Symbolbild: Eine Pflegekraft läuft einen Krankenhausflur entlang | WDR / dpa

Nordrhein-Westfalen Intensivmediziner: Krankenhäuser im Corona-Blindflug

Stand: 15.01.2022 14:04 Uhr

Omikron ist inzwischen die vorherrschende Corona-Variante. Trotz milderer Verläufe befürchten Mediziner aber für die nächsten Wochen eine hohe Belastung der Krankenhäuser - nicht nur auf den Intensivstationen.

Die Zahl der Corona-Infektionen in Deutschland ist deutlich gestiegen: Die Inzidenz lag am vergangenen Samstag (8.1.22) bei 336 und an diesem Samstag schon bei 497. Gleichzeitig ist Omikron inzwischen die vorherrschende Variante - und diese Variante sorgt für mildere Krankheitsverläufe als bei der bisher dominierenden Variante Delta. Was bedeutet diese veränderte Lage für die Entwicklung in den Krankenhäusern?

Lage in den Krankenhäusern unklar

Intensivmediziner Christian Karagiannidis | privat/Christian Karagiannidis

Intensivmediziner Christian Karagiannidis Bild: privat/Christian Karagiannidis

Es gebe in Deutschland keinen tagesaktuellen Überblick darüber, wie viele Corona-Patienten insgesamt in den Krankenhäusern sind, kritisiert Christian Karagiannidis von der Deutschen Interdisziplinären Vereinigung für Intensiv- und Notfallmedizin (DIVI): "Das ist ein gewisser Blindflug."

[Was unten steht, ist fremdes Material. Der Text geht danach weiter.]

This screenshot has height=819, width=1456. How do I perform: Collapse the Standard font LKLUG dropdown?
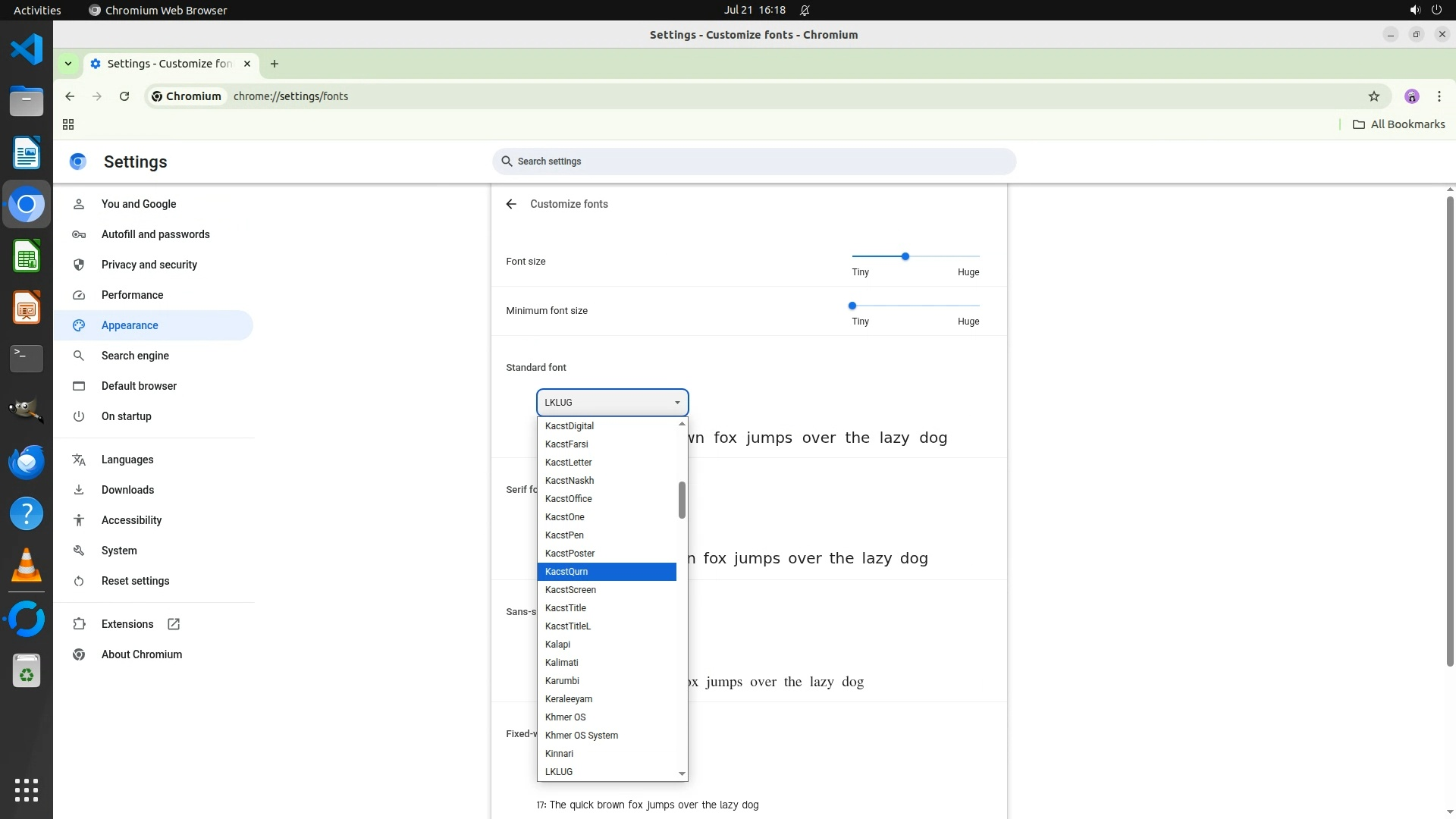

Zwar erhebt die DIVI mit ihrem Intensivregister tagesaktuell die Zahl der Corona-Patienten auf den Intensivstationen. Demnach hat sich die Lage etwas entspannt. Erstmals seit zwei Monaten ist die Zahl der Corona-Intensivpatienten auf unter 3.000 gesunken. Für die Normalstationen gebe es keine solche Erhebung, kritisiert Karagiannidis, der wissenschaftlicher Leiter des Intensivregisters ist.

Intensivmediziner-Vereinigung fordert bessere Patientenerhebung

Die Hospitalisierungsrate des RKI, die einen Überblick über die insgesamt ins Krankenhaus eingewiesenen Patienten geben soll, sei zu ungenau: Die Daten würden per Fax an die Gesundheitsämter und dann an das RKI weitergeleitet und seien deshalb zeitverzögert.

Karagiannidis fordert ein tagesaktuelles Register auch für die Normalstationen. Die Krankenhäuser müssten die Daten an die Krankenkassen melden: "Die Krankenkassen sind die einzigen in Deutschland, die die Daten zusammenführen können." Die Kassen müssten die Daten dann anonymisiert der Wissenschaft und der Öffentlichkeit zur Verfügung stellen, so Karagiannidis.

Er sieht die Politik jetzt am Zug: Sie müsse das per Gesetz regeln. In Dänemark, Israel und den USA beispielsweise würden solche Zahlen schon erfasst.

Durch Omikron hohe Belastung der Normalstationen befürchtet

Möglich ist, dass wegen der milderen Verläufe bei Omikron ins Krankenhaus eingewiesene Patienten vermehrt auf der Normal- und nicht auf der Intensivstation behandelt werden. Auf den Normalstationen müssten jetzt Isolierbereiche eingerichtet werden, so Karagiannidis. Außerdem könnten Mitarbeiter in den nächsten Wochen wegen eigener Corona-Infektionen, Quarantäne oder Kinderbetreung ausfallen-

Laut DIVI-Präsident Gernot Marx ist auch unklar, wie sich die Lage auf den Intensivstationen entwickeln wird: Bei der Delta-Variante seien etwa 0,8 Prozent der Inzifierten intensivmedizinisch behandelt worden.

Selbst wenn der Anteil bei Omikron sinke, könne es auf den Intensivstationen bald wieder voller werden, so Marx. Im Moment seien nämlich vor allem junge Menschen unter 35 mit Omikron infiziert: "Diese bilden deutlich seltener einen schweren Verlauf aus als ältere Menschen, sind also noch nicht oder nur vereinzelt Patienten auf unseren Intensivstationen."